The jumpshots of Wright, senior guard Austin Freeman and junior guard Jason Clark all went ice-cold at the beginning of Big East play, a major reason for the Hoyas’ 1-4 conference start.
But a rare weeklong break in the middle of the season came at the perfect time for Georgetown, which remedied its poor Big East beginning with a defense-fueled, eight-game winning streak.
“There was definitely a huge focus in practice on competitiveness and defense, and Coach had a lot of drills just testing how competitive you are and just to test your manhood,” senior forward Julian Vaughn said of that week of practice in January. “I think it was really good for us and we know what we’ve got to do now.”
Then in the final win of that streak, a 69-60 victory over Marquette on Feb. 13, Freeman sprained his ankle toward the end of the first half. Although he repeatedly downplayed the injury’s impact, he ended up closing his career on a 7-for-51 stretch from beyond the arc.
“That’s just me missing shots,” Freeman said in the locker room after the Hoyas’ loss to VCU. “That’s me not getting it done.”
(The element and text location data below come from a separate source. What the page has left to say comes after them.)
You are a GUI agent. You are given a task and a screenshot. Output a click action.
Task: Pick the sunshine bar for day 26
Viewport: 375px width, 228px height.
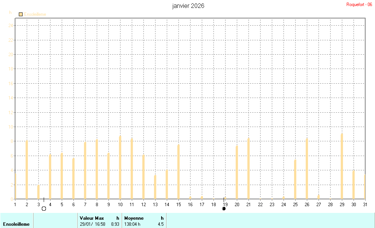click(x=307, y=168)
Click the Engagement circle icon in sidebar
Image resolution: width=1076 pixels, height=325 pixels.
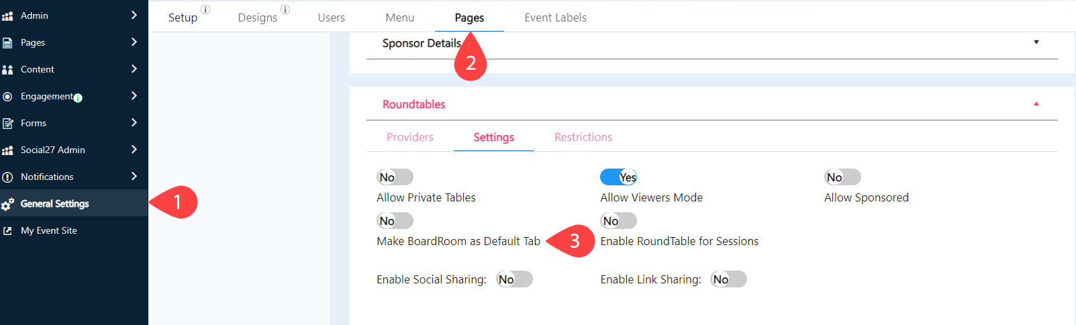point(7,97)
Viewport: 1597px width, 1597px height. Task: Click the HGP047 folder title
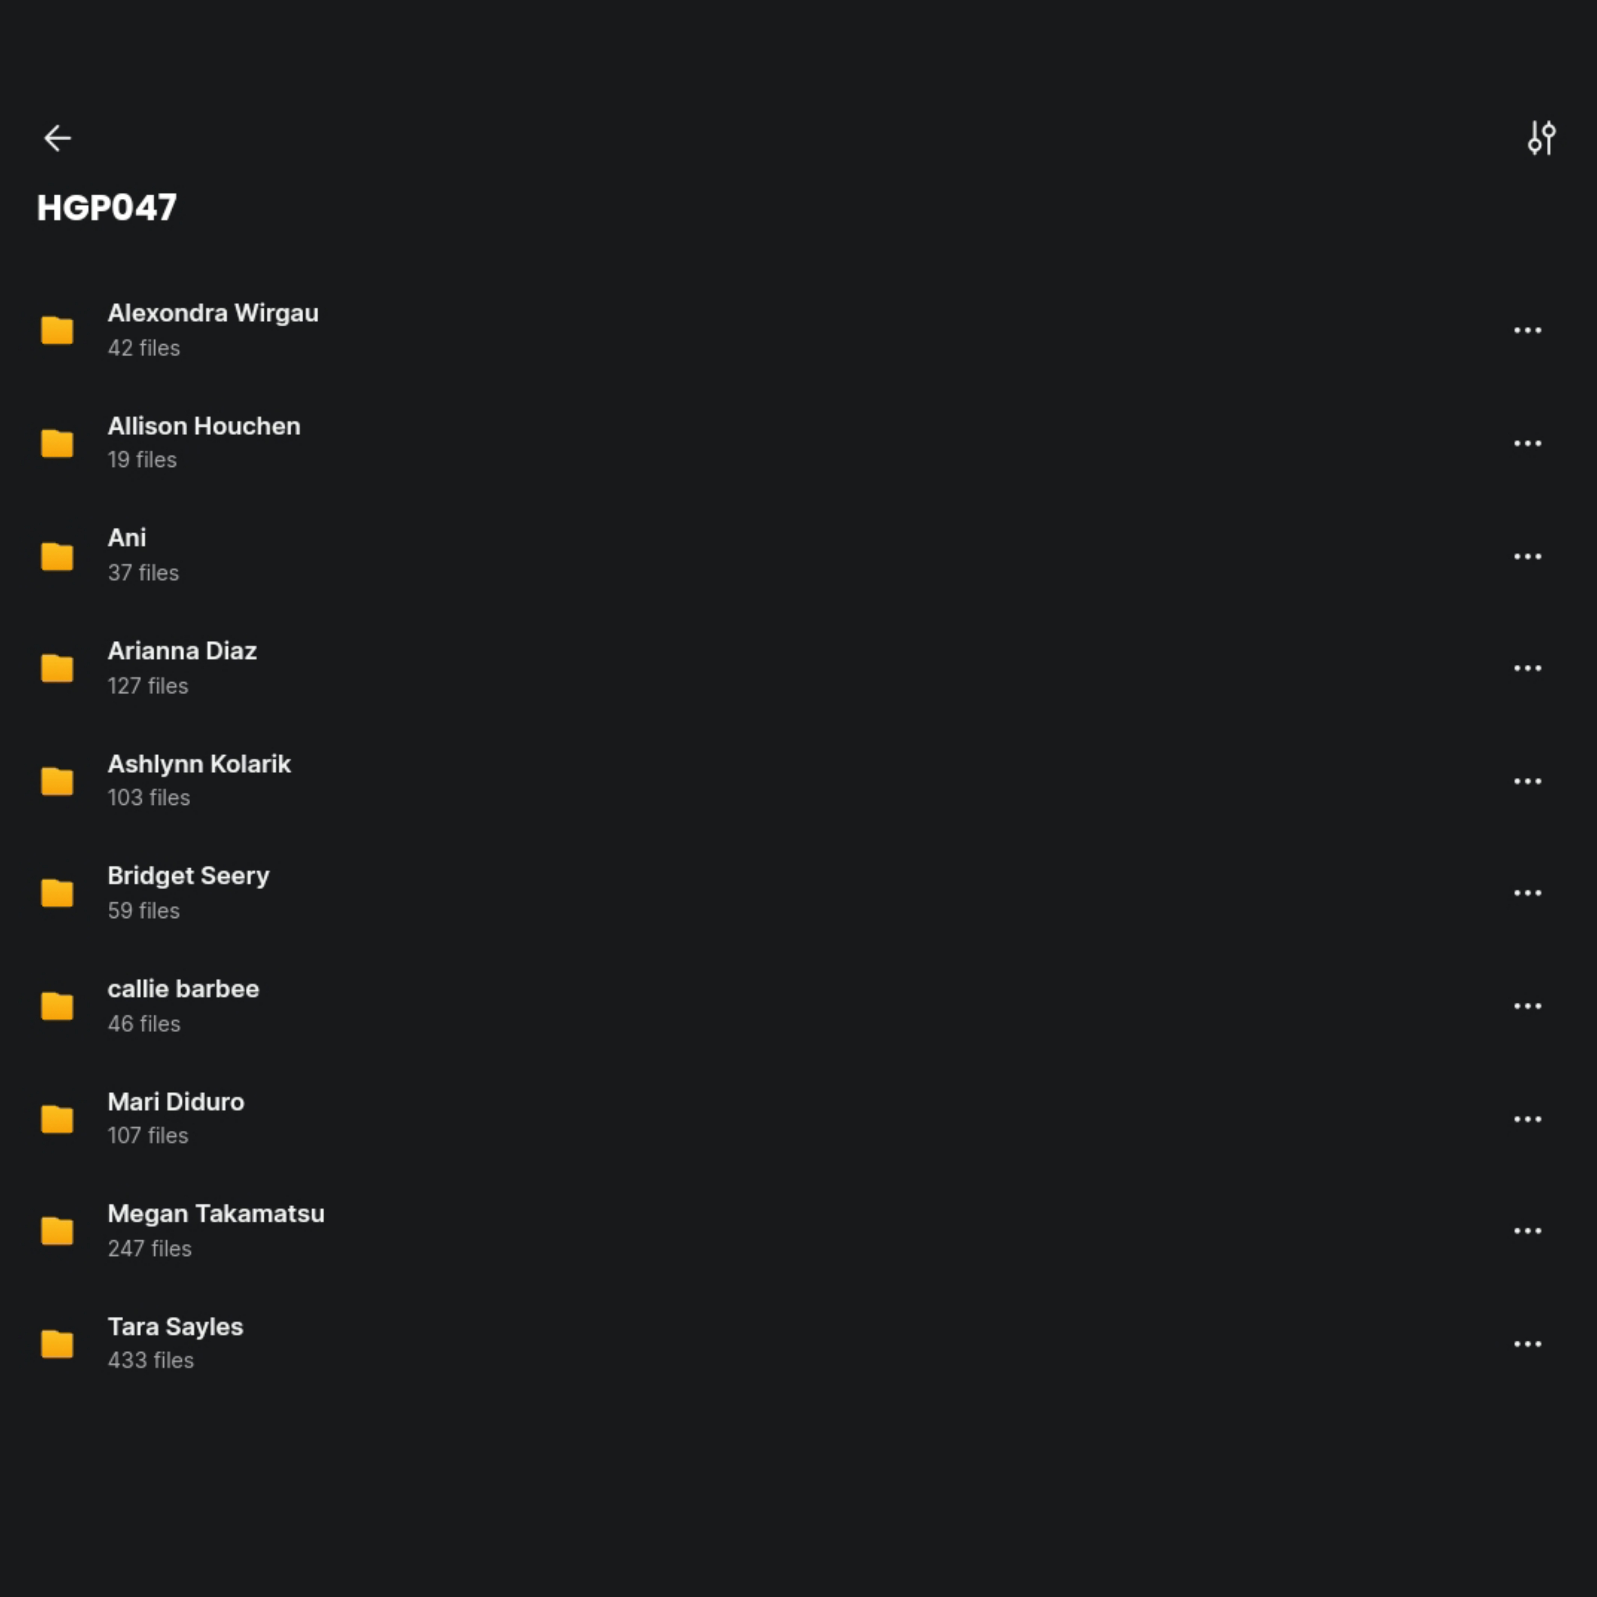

Sitting at 21-6 and 10-5 in the Big East just 10 days after the Marquette win, the Hoyas lost Wright for three weeks due to a left hand injury, a broken third metacarpal that had a lot to do with Georgetown’s transformation from a top-15 team into a punchless afterthought.
“We miss Chris, absolutely, 100 percent, both ends of the court, in every way,” Thompson said at Madison Square Garden after Connecticut ousted the Hoyas from the Big East tournament. “The group that’s playing now, that played today, has to be better.”
In its final two games of the season, Georgetown was run off the court first by Connecticut, the eventual Big East tournament and national champion, and then by VCU, one of the most surprising Final Four teams in NCAA history.
“You know, we clearly did not protect the three-point line as we needed to against a good shooting team,” Thompson said after Georgetown fell to VCU in Chicago. “That was not a surprise that they can put the ball in the basket. We just did not do a good job.”
In the end, it became a story of change. On their way out the door are Wright, Freeman, Vaughn, senior guard Ryan Dougherty, rising junior transfer Vee Sanford and if he does not pull his name out of the NBA draft by May 8, rising junior forward Hollis Thompson. Come November, there will be at least three new faces in the starting lineup, and five incoming freshmen with size have signed their letters of intent.
“In many ways,” Thompson said at the program’s annual end-of-season banquet, “a new era starts tomorrow.”
Both capitalizing on and succumbing to things both in and out of their control, the Hoyas achieved regular season success, and like 66 other NCAA tournament teams, their season ended in disappointing fashion. But led by Wright and Freeman, who will go down as all-time great Georgetown guards, the Hoyas remained relevant on the national stage and for a time, they looked like a team poised for a deep March run — a temporary vision ultimately broken along with a bone in Wright’s left hand, leading many to wonder what could have been.